A “Nudge” in the Right Direction
George F. Will wrote an interesting article for Newsweek describing a philosophy two Obama advisers have espoused called “libertarian paternalism“.
Thaler and Sunstein correctly assume that people are busy, their lives are increasingly complicated and they have neither time nor inclination nor, often, the ability to think through even all important choices, from health care plans to retirement options. Therefore the framing of choices matters, particularly using the enormous power of the default option—the option that goes into effect if the chooser chooses not to make a choice.
Such is the power of inertia in human behavior, and the tendency of individuals to emulate others’ behavior, that there can be huge social consequences from the clever framing of the choices that nudgeable people—almost all of us—make. Choice architects understand that every choice is made in a context, and that contexts are not “neutral”—they inevitably encourage certain outcomes. Organizing the context can promote outcomes beneficial to choosers and, cumulatively, to society.

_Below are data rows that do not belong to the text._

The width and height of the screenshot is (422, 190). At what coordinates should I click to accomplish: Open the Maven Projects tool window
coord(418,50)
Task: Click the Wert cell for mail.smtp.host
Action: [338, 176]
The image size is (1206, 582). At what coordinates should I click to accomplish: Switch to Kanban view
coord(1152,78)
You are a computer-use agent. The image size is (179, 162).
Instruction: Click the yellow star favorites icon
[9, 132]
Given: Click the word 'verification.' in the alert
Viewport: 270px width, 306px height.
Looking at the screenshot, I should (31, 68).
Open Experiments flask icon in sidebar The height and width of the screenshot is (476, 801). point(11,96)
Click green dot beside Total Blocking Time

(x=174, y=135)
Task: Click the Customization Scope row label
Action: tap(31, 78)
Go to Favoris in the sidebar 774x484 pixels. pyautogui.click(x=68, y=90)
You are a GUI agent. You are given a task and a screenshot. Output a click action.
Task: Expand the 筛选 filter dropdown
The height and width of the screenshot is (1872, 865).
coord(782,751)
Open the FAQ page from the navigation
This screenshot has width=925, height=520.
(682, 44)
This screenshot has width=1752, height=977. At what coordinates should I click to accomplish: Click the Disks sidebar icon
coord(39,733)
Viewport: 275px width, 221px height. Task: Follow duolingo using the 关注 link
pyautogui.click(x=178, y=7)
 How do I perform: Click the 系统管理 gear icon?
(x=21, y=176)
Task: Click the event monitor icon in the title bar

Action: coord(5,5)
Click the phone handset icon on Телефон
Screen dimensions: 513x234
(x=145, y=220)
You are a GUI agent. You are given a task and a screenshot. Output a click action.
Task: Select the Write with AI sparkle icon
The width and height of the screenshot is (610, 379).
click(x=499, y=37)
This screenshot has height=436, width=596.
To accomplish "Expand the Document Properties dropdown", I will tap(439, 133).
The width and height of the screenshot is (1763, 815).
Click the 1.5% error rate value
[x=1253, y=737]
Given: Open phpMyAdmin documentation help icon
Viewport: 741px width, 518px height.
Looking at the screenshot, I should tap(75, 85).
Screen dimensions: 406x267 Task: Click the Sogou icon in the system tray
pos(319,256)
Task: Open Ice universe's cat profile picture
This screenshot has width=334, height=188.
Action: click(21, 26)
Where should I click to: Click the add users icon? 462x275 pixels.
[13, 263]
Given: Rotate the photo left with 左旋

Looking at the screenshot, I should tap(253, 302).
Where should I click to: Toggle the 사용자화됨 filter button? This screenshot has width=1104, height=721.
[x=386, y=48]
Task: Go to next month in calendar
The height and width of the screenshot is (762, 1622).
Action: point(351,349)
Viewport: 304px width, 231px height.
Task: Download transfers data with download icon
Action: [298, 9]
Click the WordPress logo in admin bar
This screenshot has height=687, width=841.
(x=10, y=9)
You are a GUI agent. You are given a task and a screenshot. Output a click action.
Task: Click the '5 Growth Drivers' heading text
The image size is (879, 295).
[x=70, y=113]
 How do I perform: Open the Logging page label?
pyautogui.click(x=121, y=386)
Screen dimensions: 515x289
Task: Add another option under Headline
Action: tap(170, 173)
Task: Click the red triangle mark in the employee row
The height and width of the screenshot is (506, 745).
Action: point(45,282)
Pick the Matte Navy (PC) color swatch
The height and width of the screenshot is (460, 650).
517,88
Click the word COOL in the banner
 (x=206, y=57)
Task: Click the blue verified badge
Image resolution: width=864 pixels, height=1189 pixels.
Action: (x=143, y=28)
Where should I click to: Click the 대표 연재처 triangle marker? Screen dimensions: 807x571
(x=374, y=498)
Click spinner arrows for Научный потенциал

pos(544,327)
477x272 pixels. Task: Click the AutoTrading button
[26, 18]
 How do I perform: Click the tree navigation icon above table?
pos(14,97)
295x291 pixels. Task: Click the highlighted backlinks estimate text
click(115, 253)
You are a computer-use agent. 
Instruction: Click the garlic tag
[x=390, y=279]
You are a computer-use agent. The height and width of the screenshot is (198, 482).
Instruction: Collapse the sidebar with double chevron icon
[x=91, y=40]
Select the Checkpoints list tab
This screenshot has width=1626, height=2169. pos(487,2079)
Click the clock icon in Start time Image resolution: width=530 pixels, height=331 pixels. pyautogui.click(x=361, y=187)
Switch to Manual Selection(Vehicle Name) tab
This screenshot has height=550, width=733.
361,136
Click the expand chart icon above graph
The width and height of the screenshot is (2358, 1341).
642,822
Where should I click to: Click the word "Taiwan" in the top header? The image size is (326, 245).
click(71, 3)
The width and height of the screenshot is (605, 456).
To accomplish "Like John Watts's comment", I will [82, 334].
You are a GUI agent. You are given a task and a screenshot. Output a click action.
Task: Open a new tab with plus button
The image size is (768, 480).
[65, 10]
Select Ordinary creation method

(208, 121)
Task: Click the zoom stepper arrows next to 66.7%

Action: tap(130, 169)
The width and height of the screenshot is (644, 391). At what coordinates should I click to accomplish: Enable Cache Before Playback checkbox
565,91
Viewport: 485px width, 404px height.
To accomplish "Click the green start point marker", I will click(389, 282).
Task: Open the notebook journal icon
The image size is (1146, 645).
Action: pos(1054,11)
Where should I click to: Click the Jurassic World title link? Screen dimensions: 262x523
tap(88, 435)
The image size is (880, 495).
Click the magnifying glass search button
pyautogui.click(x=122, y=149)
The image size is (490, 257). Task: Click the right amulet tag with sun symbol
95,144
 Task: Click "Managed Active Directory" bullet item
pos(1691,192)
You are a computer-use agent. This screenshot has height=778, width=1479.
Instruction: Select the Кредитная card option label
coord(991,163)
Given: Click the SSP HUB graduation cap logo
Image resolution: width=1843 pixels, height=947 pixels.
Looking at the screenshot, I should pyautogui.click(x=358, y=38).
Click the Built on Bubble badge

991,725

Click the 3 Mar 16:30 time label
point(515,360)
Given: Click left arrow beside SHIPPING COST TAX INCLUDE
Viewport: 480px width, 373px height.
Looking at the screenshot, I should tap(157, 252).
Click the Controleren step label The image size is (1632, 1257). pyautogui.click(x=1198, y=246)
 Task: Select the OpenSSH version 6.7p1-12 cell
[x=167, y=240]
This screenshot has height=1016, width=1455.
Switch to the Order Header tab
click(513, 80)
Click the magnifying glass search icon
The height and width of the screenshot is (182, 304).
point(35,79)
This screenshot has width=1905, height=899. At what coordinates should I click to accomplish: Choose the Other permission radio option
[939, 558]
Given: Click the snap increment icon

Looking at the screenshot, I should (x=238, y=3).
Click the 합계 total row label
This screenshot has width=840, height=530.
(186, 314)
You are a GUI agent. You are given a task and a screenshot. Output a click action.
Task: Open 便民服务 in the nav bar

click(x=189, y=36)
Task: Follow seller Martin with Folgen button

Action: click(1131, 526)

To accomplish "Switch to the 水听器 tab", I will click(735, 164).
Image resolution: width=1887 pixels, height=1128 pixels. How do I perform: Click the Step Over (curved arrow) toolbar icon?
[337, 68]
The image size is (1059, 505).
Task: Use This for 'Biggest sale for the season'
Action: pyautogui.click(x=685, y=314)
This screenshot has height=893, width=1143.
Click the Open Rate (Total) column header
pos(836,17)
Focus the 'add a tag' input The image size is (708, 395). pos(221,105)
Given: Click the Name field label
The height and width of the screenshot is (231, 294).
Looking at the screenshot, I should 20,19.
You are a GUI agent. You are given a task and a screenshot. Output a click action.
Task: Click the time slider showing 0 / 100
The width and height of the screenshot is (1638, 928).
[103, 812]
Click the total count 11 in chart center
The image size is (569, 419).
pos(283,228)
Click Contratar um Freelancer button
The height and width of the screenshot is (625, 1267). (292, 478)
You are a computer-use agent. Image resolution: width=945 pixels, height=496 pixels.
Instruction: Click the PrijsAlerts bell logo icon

George Will uses the example of Obama’s plan of an “opt-out” policy for 401(k), as opposed to the current “opt-in” – that being given the default option of saving for retirement would actually improve participation in such plans meant to help individuals in their elderly years. You can also look at Obama’s approach to universal healthcare – he doesn’t mandate that you buy into his plan, but he does set everything up so you could get insurance if you wanted it (the lack of available insurance is a big part of the problem with this nation’s 45-million uninsured).
It’s an interesting way to look at how Obama’s liberalism is anything but unconventional, and could hold appeal among a certain set of libertarians and small-government conservatives.